Davide Ancelotti si getta nell’arena del Botafogo: “Ho voluto la bicicletta e adesso pedalo!” #Ancelotti #Botafogo #CalcioBrasiliano
Davide Ancelotti, ora in bilico tra l’eredità di un cognome ingombrante e la dura realtà del campo, ha aperto il cuore in un’intervista alla Gazzetta dello Sport sul suo debutto come allenatore al Botafogo. Senza tanti giri di parole, ammette che la vita da capo è una sfacchinata: “Ho voluto la bicicletta e adesso pedalo. I dirigenti del Botafogo, i collaboratori, i giocatori e il pubblico mi stanno aiutando molto. Fare il primo allenatore comporta un dispendio di energie non indifferente: devi avere tutto sotto controllo, devi dare le linee guida, devi risolvere i problemi e solo alla fine devi anche pensare a buttare giù la formazione…”.
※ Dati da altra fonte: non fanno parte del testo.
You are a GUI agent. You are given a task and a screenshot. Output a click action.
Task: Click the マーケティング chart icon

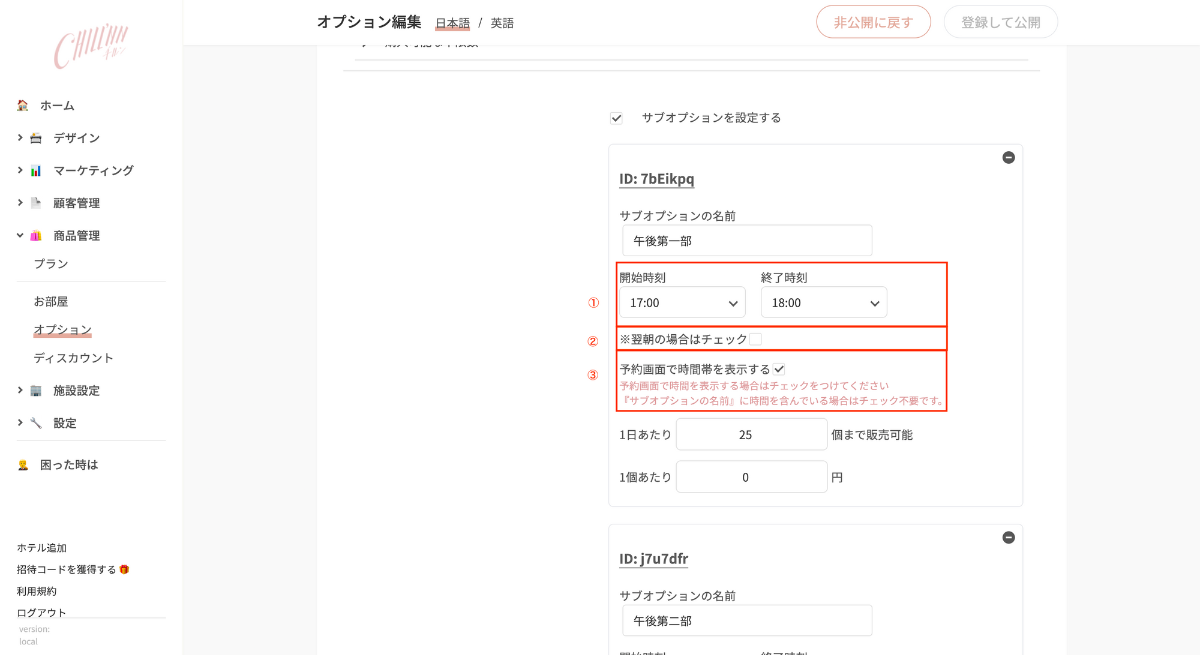pyautogui.click(x=36, y=170)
Quando gli chiedono se qualcuno gli abbia mai detto “ma chi te lo ha fatto fare?”, Davide non si tira indietro e risponde con una dose di realismo crudo, tipica di chi ha fretta di dimostrare il proprio valore: “Desideravo mettermi in gioco. A 36 anni, penso che sia naturale e umano tentare un’esperienza del genere. Mi sentivo pronto e mi sono buttato. E poi mi porto in dote una lezione, quella di mio papà: mi servirà moltissimo in questo percorso”.
Il peso del nome Ancelotti è un fardello che non si nasconde, e Davide lo ammette senza peli sulla lingua, paragonandolo a situazioni ugualmente “sfortunate” come quella dei Maldini: “Se fai l’allenatore, è pesantissimo. Non posso negarlo. Ma è pesante anche portare il nome Maldini per Daniel, dopo che Paolo è stato un monumento. E per Paolo sarà stato pesante iniziare dopo Cesare… È normale. So che verrò giudicato, specie in principio, perché sono il ‘figlio di Carlo’. E so anche che non sarà semplice superare i problemi e i pregiudizi. Però conosco un solo metodo per imparare a nuotare: tuffarsi in mare e muovere braccia e gambe. È quello che sto cercando di fare”.
Infine, sui consigli dal padre, che resta una figura discreta ma inevitabile, Davide dipinge un quadro di supporto senza troppi fronzoli: “Ogni giorno, è il mio primo tifoso. Soffre tantissimo le gare, mi chiede, ascolta ma sempre in modo discreto. Non è invadente. Lascia che faccia la mia strada e, solo se glielo chiedo, mi dà un suggerimento”. In un mondo calcistico dove le dinastie familiari spesso attirano più critiche che applausi, Davide sta pedalando forte, dimostrando che ereditare un nome non è un passe-partout, ma una sfida da affrontare a testa alta.